A Revenue model is a framework for generating revenues. It identifies which revenue source to pursue, what value to offer, how to price the value, and who pays for the value.[1]


The revenue model is a key component of the business model.[2] It primarily identifies what product or service will be created in order to generate revenues and the ways in which the product or service will be sold. Without a well defined revenue model, thus a clear plan of how to generate revenues, new businesses will quite certainly struggle to emerge as they will face costs which they will not be able to sustain. By having a clear revenue model, a business can focus on a target audience, found development plans for a product or service, establish marketing plans, begin a line of credit and raise capital.[3]

Types of Revenue Models

The type of revenue model that is available to a firm depends, in large part, on the activities the firm performs to add value to the product or service.

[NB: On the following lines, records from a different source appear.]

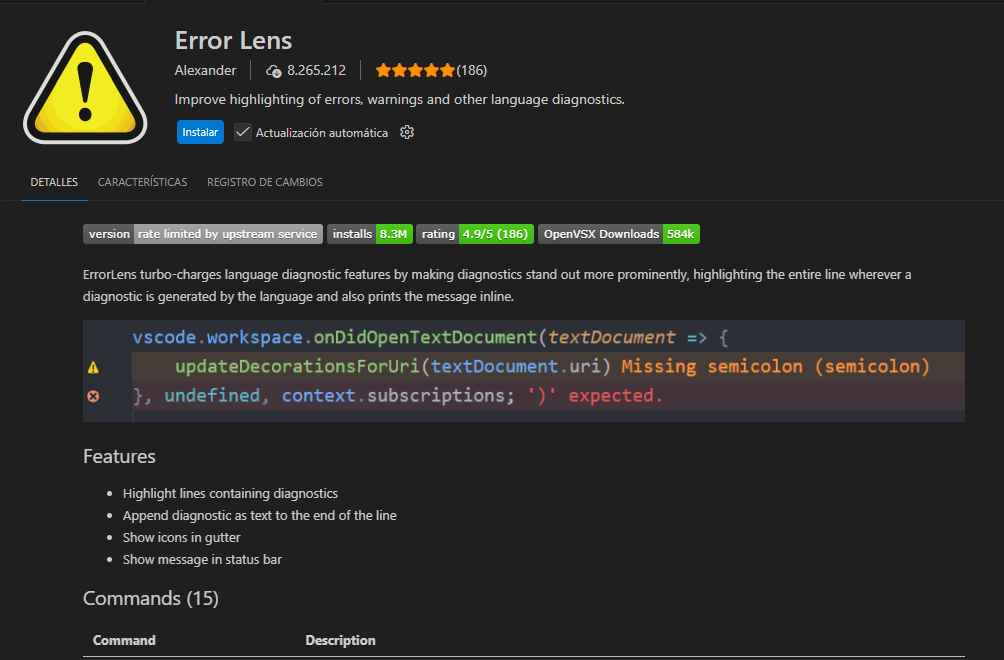Open the CARACTERÍSTICAS tab
Screen dimensions: 1004x660
coord(142,182)
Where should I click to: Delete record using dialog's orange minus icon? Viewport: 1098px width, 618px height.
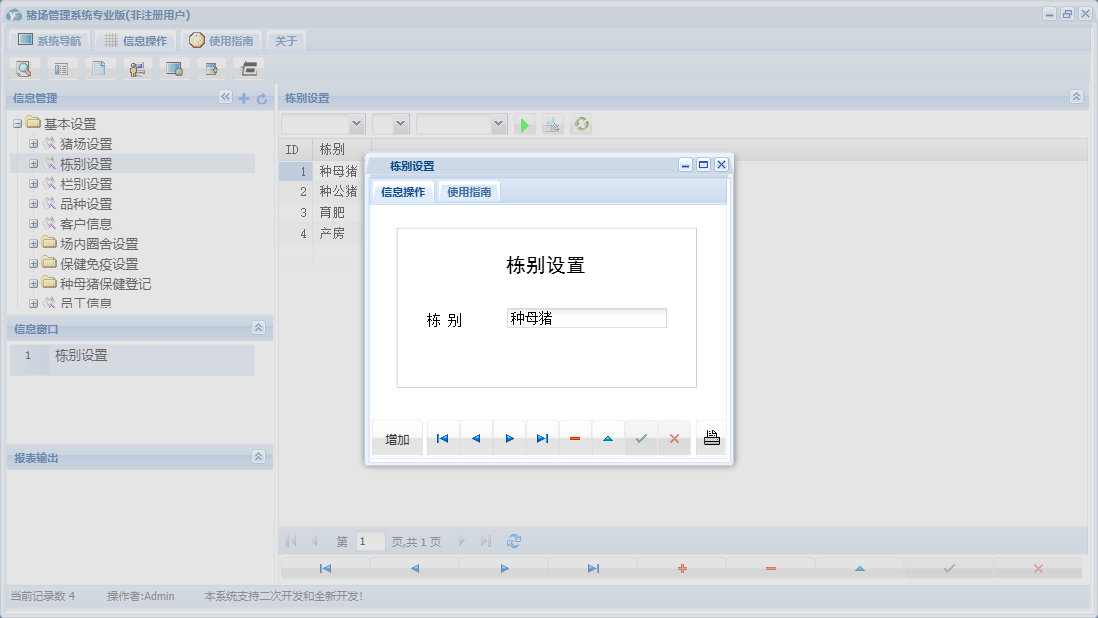point(575,438)
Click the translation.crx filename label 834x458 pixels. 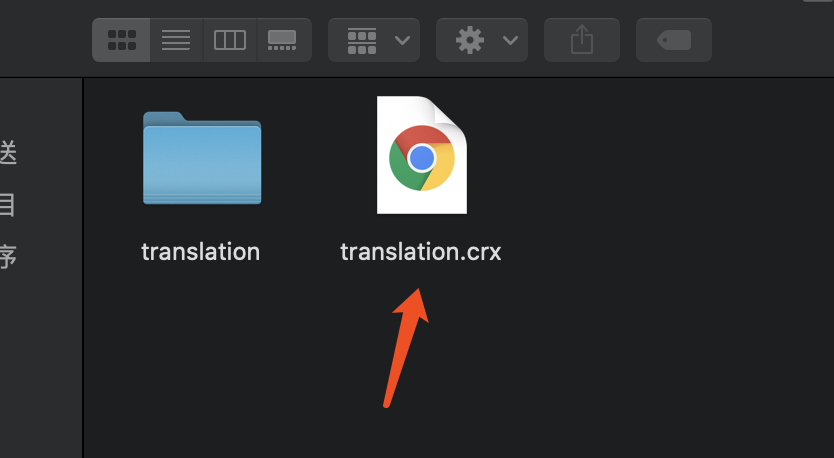pos(420,251)
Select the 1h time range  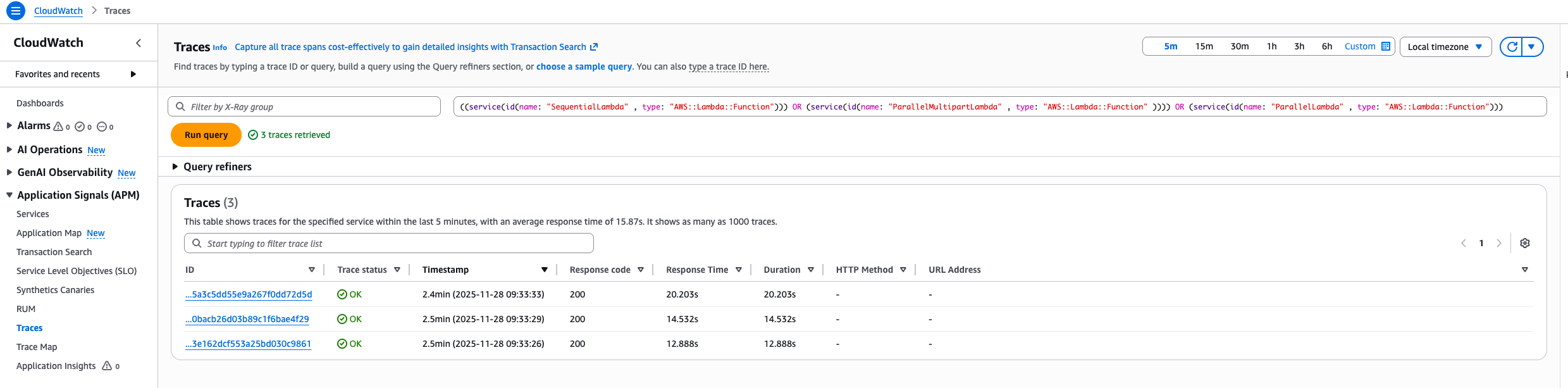(x=1271, y=46)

When a business creates a product or service, it may use any of the following models:[1]

  • Production model, the business that creates the product or service sells it to customers who value and thus pay for it. This is the most common revenue model and a possible example would be a company that produces paper, sells it to either the direct public or other businesses who pay for the paper thus generate revenue for the paper company.
  • Subscription model, the business provides a product or service to a customer who in return pay a pre-determined fee at contracted periods of time to the business. The customer will be required to pay the fee until the contract with the business is terminated or expires, even if he is not utilising the product or service but is still adhering to the contract. Possible examples are flat-rate cellular services, magazines and newspapers.
  • Fee-for-service model, unlike the Subscription model, the business only charges customers for the amount of service or product they use. Many phone companies provide pay as you go services whereby the customer only pays for the amount of minutes he actually uses.
  • Markup model, unlike the previous models, in this particular case the business buys a product or service and increases its price before reselling it to customers. This model characterises wholesalers and retailers, who buy products from manufacturers, mark up their prices, and resell them to end customers.
  • Commission model, this model, is similar to the markup model as it is used when a business charges a fee for a transaction that it mediates between two parties. Brokerage companies or auction companies often use it as they provide a service as intermediaries and generate revenue through commissions on the sales of either stock or products.[1]
  • Licensing model, with this model, the business that owns a particular content retains copyright while selling licenses to third parties. Media companies obtain their revenues in this manner, as do patent holders of particular technologies.[4]
  • Advertising model, this model is often used by media businesses which use their platforms where content is provided to the customer as an advertising space. Possible examples are newspapers and magazines which generate revenue through the various adverts encountered in their issues. Internet businesses which often provide services will also have advertising spaces on their platforms. Mobile applications in particular use this specific revenue model to generate revenues. By incorporating some ad space, many popular apps such as Twitter and Instagram have strengthened their mobile revenue potential after previously having no real revenue stream.[5]

Revenue Streams

A [6] A revenue model describes how a business generates revenue streams from its products and services.[7] They are resultantly a key aspect of the revenue model. They are generated through the use of the revenue model components listed in the section above. Businesses continually seek for new ways of generating revenues, thus new revenue streams. Finding a new revenue stream has gradually taken on a distinct and specialized meaning in certain contexts to mean a new, novel, undiscovered, potentially lucrative, innovative, and creative means of generating income or exploiting a potential. This approach in particular can especially be applied to new technology and internet businesses which find extremely innovative ways of generating revenues, often ways which seemed to not be possible.[8] As a result, technology based businesses are constantly updating their revenue models in order to remain competitive. Advertising can be seen as a component of the revenue model, however, when the business is advertising its own products, this would result as a cost for the business which is the exact opposite of revenue. On the other hand, advertising can lead to an increase in sales thus revenue over a period of time. For the majority of businesses which will add value to a product or service that will be purchased by a customer, advertising is often a component of their business plan. Expenditure for this particular component is forecasted as it can generate greater revenues over periods of time.[9]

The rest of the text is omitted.